For additional inputs the key should be the name of the argument.
The collate:
key is used for collating together the output of the
parallel steps to produce the final output. This allows for the expensive
processing to be parallelised over many compute nodes, with just the final
visualisation of the data done in a single job to ensure it has all of the data.
The below code block shows how you can nest operators multiple levels deep. For details of the specific operators involved, and the arguments that can take, see the CSET Operators page.
- operator: filters.filter_cubes
constraint:
operator: constraints.combine_constraints
constraint:
operator: constraints.generate_stash_constraint
stash: m01s03i236
cell_methods_constraint:
operator: constraints.generate_cell_methods_constraint
cell_methods: []
Using Recipe Variables¶
A CSET recipe may contain variables. These are values filled in at runtime. They allow making generic recipes that can handle multiple cases. This prevents the need to have hundreds of recipes for very similar tasks where only minor changes are required such as switching from mean to median or iterating over a number of variable names.

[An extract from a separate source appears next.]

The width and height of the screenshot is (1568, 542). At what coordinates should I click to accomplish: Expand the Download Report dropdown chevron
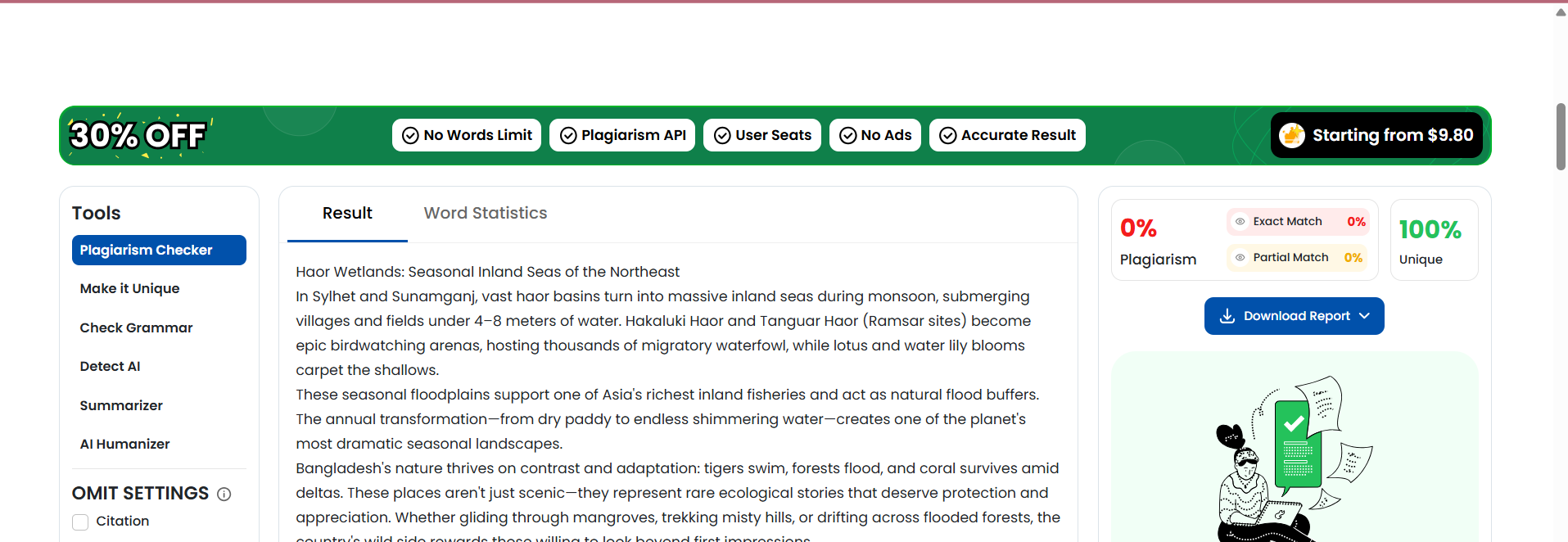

A variable can be added to a recipe by setting a parameter’s value to the variable name, prefixed with a dollar sign. This name may only contain upper case letters and underscores. For example:
parameter: $MY_VARIABLE
When the recipe is run with cset bake
the variable is replaced with a value
given on the command line. This is done using the variable name as an option,
for example:
cset bake -i input -o output -r recipe.yaml --MY_VARIABLE='value'
The given value will be templated into the parameter so what runs is actually:
parameter: value